▶ [Required work]:
Only the lines below starting at the one that contains "Matthew Hunt (65, 1512)" and ending at the one that contains "Ana Sayfa (729, 265)" are to be reproduced, exactly and with both ends kept.

Dataset entries:
::::
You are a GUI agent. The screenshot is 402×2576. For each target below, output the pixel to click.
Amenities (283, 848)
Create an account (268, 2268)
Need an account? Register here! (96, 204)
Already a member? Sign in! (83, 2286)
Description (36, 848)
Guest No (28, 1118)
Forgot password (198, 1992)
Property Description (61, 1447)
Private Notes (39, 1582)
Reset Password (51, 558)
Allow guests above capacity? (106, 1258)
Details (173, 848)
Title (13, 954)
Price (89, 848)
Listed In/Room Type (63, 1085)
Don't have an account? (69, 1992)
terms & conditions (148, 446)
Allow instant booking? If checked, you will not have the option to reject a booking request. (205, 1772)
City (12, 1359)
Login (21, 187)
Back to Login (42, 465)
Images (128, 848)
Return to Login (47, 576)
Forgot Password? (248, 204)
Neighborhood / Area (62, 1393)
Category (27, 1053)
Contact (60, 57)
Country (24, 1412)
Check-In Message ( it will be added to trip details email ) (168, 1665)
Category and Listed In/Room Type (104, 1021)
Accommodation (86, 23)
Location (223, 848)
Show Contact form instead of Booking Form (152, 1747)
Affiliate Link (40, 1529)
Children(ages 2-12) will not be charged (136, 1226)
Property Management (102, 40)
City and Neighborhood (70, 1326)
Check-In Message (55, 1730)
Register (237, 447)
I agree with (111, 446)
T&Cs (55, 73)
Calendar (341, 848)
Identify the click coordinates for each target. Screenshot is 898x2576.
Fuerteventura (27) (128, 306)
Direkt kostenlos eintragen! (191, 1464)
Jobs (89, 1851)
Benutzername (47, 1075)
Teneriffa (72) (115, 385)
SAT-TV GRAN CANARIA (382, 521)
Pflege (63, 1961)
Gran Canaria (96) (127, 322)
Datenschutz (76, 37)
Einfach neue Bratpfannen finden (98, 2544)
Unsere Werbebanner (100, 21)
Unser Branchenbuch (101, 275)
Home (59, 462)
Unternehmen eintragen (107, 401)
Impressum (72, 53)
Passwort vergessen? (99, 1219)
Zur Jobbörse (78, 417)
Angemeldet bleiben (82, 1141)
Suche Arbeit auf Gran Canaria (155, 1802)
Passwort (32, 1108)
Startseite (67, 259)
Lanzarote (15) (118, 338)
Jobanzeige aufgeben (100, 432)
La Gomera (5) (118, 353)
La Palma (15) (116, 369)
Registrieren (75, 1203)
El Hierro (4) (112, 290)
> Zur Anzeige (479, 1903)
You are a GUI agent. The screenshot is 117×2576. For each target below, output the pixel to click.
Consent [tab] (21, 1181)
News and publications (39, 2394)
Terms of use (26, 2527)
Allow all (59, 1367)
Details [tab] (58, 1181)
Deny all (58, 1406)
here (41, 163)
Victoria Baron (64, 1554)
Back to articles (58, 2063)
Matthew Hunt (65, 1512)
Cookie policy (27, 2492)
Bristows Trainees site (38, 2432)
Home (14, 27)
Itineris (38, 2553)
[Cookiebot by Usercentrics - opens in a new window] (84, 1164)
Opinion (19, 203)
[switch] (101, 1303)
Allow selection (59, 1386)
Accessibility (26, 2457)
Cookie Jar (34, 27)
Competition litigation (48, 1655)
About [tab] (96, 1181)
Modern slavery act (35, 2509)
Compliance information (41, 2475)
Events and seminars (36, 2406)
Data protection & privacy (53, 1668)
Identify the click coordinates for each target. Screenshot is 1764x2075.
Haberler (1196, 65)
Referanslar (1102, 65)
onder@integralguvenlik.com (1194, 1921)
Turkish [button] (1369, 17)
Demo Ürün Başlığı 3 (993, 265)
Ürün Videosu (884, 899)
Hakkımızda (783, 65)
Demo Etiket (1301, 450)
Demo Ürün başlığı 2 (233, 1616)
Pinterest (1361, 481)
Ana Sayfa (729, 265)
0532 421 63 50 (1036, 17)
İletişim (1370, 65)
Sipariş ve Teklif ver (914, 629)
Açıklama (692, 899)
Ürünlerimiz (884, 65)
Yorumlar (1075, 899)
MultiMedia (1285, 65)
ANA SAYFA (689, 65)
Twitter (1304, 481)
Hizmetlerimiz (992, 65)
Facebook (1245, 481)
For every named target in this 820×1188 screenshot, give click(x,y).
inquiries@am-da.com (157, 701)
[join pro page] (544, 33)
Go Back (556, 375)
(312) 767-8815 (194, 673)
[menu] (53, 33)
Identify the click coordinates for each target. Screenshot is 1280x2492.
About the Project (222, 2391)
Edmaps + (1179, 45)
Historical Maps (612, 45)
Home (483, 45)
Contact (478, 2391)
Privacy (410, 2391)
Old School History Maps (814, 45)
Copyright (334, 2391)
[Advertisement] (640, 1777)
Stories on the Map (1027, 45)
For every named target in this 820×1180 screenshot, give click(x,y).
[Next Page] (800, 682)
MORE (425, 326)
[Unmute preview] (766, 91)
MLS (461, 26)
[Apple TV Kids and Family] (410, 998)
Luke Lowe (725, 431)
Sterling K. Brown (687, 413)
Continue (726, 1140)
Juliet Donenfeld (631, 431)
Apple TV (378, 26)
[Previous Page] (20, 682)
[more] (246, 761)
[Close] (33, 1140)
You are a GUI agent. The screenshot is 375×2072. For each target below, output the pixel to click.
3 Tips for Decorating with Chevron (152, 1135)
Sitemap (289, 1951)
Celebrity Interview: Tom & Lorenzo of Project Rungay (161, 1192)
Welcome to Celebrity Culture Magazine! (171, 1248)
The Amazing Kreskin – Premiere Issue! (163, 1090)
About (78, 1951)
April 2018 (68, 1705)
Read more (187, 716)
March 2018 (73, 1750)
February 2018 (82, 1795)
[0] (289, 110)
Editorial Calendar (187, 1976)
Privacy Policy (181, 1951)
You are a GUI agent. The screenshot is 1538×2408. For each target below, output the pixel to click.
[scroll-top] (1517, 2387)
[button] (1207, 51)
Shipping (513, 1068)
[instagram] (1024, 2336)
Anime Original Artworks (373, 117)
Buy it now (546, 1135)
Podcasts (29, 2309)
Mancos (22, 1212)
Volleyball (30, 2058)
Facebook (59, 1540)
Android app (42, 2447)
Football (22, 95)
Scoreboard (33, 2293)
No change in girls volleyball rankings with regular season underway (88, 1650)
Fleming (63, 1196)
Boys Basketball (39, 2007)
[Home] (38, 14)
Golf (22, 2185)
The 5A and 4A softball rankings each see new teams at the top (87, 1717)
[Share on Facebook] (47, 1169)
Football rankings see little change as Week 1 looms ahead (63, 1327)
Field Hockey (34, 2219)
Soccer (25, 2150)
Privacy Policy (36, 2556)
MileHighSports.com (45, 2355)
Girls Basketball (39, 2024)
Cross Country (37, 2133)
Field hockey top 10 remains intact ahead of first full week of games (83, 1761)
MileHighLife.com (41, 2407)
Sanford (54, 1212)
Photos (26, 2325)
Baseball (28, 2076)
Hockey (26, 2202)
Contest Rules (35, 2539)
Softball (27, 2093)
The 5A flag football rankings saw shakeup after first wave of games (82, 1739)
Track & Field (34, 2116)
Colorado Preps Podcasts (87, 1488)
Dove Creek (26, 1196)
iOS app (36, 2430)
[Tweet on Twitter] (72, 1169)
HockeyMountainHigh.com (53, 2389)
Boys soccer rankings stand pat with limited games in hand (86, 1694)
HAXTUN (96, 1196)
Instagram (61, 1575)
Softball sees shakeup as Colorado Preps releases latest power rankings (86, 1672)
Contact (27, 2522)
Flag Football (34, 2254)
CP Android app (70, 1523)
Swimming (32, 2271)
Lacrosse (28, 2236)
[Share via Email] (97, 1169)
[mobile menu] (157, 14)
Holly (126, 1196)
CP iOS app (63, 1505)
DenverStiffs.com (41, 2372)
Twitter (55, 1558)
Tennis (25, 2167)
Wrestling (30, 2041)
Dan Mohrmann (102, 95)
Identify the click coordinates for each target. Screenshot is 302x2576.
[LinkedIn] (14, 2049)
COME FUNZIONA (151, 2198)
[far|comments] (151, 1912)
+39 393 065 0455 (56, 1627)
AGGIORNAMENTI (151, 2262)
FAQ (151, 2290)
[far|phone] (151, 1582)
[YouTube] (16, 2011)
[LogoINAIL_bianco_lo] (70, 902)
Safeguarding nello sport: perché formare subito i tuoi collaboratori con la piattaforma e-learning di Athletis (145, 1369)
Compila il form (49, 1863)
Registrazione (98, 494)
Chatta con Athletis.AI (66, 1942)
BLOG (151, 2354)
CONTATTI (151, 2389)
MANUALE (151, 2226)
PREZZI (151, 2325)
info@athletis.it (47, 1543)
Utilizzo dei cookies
::::
▶ [Answer section]:
Matthew Hunt (65, 1512)
Cookie policy (27, 2492)
Bristows Trainees site (38, 2432)
Home (14, 27)
Itineris (38, 2553)
[Cookiebot by Usercentrics - opens in a new window] (84, 1164)
Opinion (19, 203)
[switch] (101, 1303)
Allow selection (59, 1386)
Accessibility (26, 2457)
Cookie Jar (34, 27)
Competition litigation (48, 1655)
About [tab] (96, 1181)
Modern slavery act (35, 2509)
Compliance information (41, 2475)
Events and seminars (36, 2406)
Data protection & privacy (53, 1668)
Identify the click coordinates for each target. Screenshot is 1764x2075.
Haberler (1196, 65)
Referanslar (1102, 65)
onder@integralguvenlik.com (1194, 1921)
Turkish [button] (1369, 17)
Demo Ürün Başlığı 3 (993, 265)
Ürün Videosu (884, 899)
Hakkımızda (783, 65)
Demo Etiket (1301, 450)
Demo Ürün başlığı 2 (233, 1616)
Pinterest (1361, 481)
Ana Sayfa (729, 265)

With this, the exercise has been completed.